EXERCISE REQUIREMENTS: Continue the passage on Schumann's song cycle about Mary Stuart, beginning after its final sentence.

──────── TEXT EXCERPT

And now from Elisabeth to Mary, with an off-stage role for another less angelic Elizabeth, the Queen of England. (The linking of these names would not have been lost on Schumann, always aware of such strange coincidences.) Schiller’s play Maria Stuart, for all its historical inaccuracies, had made Mary Stuart well enough known as a larger-than-life figure, but Schumann’s way of coming to her rescue was low-key. The cycle, in four of its five episodes, is lacking in overt histrionics and melodrama, and that is perhaps one of its strengths. Schumann succeeded in introducing Mary Stuart into the world of song, and with much greater success than anything achieved by Wagner with his scena entitled Les adieux de Marie Stuart (Béranger, 1840), and even Donizetti in his opera (Maria Stuarda, 1835) based on Schiller. The combination of history and understated pathos has held the recital stage with increasing regularity and conviction.
The span of the cycle is twenty-six years in a woman’s life – many more than that of Frauenliebe und -leben. There is no reference here to love between man and woman, nor to any of the Queen’s three husbands, source of the controversy surrounding her life, as well as of the accusations against her. Instead we see a young girl devoted to her adopted land of France, a young mother concerned for the legacy of her son, a proud imprisoned queen forced to write a pleading letter, the same prisoner some years later renouncing hope in life and, finally, praying before a fearful death. This is certainly an extraordinary Frauenleben expunged of the Liebe that was at the heart of Mary Stuart’s tragedy.

────────────────
──────── AVAILABLE DATA

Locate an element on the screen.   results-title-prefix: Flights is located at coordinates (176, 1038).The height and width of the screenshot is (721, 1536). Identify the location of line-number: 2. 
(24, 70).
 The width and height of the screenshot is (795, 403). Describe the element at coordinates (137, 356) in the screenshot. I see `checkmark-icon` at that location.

────────────────

TASK ANSWER:
Schumann expected his public to know the life story of Mary Stuart, making sense of the biographical gaps. Today’s listener is probably equally well-informed. I apologise for the necessary abridgements and simplifications in the following chronology:
Mary Stuart was born in Linlithgow on December 8, 1542. The death of her father, King James V of Scotland, left her Queen of Scotland at the age of six days. She was sent to France when she was five, and she was brought up at the court of King Henri II. She was groomed for marriage to the Dauphin and, on the accession of François II in 1559, became, very briefly, the Queen of France, Scotland and England (the latter title claimed on her behalf because of the technical illegitimacy of Elizabeth Tudor). The death of the young and sickly François in 1560 left her a widow at eighteen and made her superfluous to the political plans of her powerful uncles, the Ducs de Guise. The Queen Mother, Catherine de Médici, was hostile to her and, although Mary wished to stay quietly in France, she was sent back to Scotland at one of the most turbulent moments in its history. In a state of uneasy truce with England, it was a land ravaged by religious strife. The Queen’s own Catholicism assorted ill with the country’s predominant Protestantism and its formidable spokesman John Knox. In comparison to life in the châteaux of the Loire valley, life in Scotland offered comparatively primitive living conditions, an immoderate climate, and much political and personal danger. Mary set sail from France for Scotland in August 1561. She was five months from her nineteenth birthday.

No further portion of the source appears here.